The TCCMW is a multi-stakeholder group that includes transitional care experts, patients and caregivers, and other key players (Supplementary Appendix S1). In its first year, the workgroup’s goals were to 1) identify a set of evidence-based TC components; 2) operationally define each component, with emphasis on perspectives provided by patients and caregivers; 3) describe strategies to accomplish each component, as suggested by published research or recommendations of workgroup members; and 4) suggest metrics to assess each component’s desired processes and outcomes. The workgroup met via teleconferences and webinars multiple times throughout 2015, and received ongoing input from the larger Project ACHIEVE team. This paper describes the workgroup’s findings related to its first two goals---identifying and defining TC core components.

DESIGN AND METHODS

Definition

The workgroup determined that a TC core component is “a critical element of traditional medical care, community-based services, and non-traditional services provided by the healthcare team that patients and caregivers should receive to promote positive health outcomes throughout periods of acute illnesses extending from hospital to home.”

Organizing Framework

After achieving consensus on the definition of a TC component, the TCCMW agreed that categories of problems and concerns experienced by the target patient population and their caregivers throughout transitions from hospital to home would guide the selection of components. Published evidence related to patients’ and caregivers’ issues throughout transitions from hospital to home, including short-stays in skilled nursing facilities (SNFs) or similar settings, guided the identification of relevant strategies and metrics.

Target Population

As defined in the original Project ACHIEVE proposal1, the target patient population for this study is hospitalized Medicare beneficiaries (including fee-for-service and Medicare Advantage members) at high risk for poor post-hospitalization outcomes, including patients with 1) multiple chronic conditions; 2) mental health issues; 3) cognitive impairment; 4) limited English proficiency or low health literacy; 5) lower socioeconomic status; and those who are 6) rural area residents; 7) eligible for Medicaid and Medicare; or 8) disabled and younger than age 65. The Project ACHIEVE study population also includes caregivers of these patients, defined as family members, partners, friends, or neighbors who provide unpaid support.1

Methods

The workgroup used a multi-method approach to accomplish its goals. The TCCMW used categories of common problems and concerns experienced by patients and caregivers during hospital-to-home transitions and a preliminary set of TC components identified in the original Project ACHIEVE proposal1 as its foundation. Preliminary findings from focus groups and interviews conducted with especially vulnerable older adults and caregivers also informed the workgroup’s efforts. The TCCMW added to available knowledge by identifying newly published evidence. A National Library of Medicine database search found more than 900 abstracts, indexed from January 2013 through July 2015. The following search terms were used: Patient Readmission[MeSH] OR “patient readmission*”[tiab] OR Readmission*[tiab] OR rehospitalisation*[tiab] OR “reducing hospitalization*”[tiab] OR “reducing rehospitalization*”[tiab] OR “re-admission*”[tiab] OR “re-admit*”[tiab] OR Continuity of patient care[MeSH] AND “Care transition*”[tiab] OR “transition* of care”[tiab] OR “transitional care”[tiab] AND Eng[la]. Three Project ACHIEVE members independently reviewed all abstracts, and selected 303 full-text publications for detailed review. Among these, 33 papers offered new evidence regarding problems experienced by patients and caregivers with potential implications for TC components, relevant strategies, and/or measures. Findings from these papers were summarized and then integrated with the body of evidence generated for the original Project ACHIEVE proposal1.

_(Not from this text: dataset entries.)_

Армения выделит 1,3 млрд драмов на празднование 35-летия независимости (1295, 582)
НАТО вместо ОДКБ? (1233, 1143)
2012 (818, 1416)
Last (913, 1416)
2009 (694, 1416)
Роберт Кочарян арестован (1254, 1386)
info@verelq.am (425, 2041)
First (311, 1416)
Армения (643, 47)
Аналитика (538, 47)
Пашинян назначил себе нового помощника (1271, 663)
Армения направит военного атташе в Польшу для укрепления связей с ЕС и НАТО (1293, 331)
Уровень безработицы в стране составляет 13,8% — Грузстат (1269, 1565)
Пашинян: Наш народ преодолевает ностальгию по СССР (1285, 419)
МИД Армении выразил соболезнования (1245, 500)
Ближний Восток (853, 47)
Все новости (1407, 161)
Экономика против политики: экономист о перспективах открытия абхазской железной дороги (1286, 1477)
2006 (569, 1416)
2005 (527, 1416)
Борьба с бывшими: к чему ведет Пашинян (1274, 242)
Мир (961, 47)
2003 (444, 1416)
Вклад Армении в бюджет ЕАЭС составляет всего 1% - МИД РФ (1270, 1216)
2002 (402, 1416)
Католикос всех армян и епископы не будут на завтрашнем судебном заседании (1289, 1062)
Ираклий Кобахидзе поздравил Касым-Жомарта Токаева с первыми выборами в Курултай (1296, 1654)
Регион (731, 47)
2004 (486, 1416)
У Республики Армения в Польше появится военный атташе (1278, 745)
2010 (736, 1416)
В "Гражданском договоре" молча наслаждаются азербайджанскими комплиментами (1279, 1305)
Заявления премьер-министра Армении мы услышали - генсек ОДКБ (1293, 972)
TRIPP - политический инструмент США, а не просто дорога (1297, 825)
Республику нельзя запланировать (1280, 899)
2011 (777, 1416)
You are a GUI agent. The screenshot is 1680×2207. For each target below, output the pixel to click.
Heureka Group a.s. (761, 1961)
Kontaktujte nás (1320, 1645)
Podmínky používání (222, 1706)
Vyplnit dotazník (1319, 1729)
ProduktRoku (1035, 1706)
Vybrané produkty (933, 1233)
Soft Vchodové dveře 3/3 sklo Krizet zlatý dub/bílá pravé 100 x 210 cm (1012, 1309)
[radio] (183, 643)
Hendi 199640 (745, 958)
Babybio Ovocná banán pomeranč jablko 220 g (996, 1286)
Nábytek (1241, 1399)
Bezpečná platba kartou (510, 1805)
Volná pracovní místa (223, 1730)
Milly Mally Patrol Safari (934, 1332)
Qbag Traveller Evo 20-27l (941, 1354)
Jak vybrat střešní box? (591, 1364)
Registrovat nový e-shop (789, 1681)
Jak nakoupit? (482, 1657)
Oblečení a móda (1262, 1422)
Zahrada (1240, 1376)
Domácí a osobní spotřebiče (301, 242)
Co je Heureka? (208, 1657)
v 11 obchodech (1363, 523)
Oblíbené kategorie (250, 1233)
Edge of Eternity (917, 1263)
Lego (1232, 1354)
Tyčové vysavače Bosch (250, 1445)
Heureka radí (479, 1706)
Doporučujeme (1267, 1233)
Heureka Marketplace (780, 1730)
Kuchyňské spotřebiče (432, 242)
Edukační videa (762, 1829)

Guided by the organizing framework and the updated body of evidence, the workgroup deliberated over a period of months to identify and then operationally define a set of TC components. Throughout this process, members of Project ACHIEVE’s Stakeholder Advisory Group, comprised of patient and caregiver representatives and other key stakeholders, and other members of the larger research team provided feedback and guidance to the workgroup.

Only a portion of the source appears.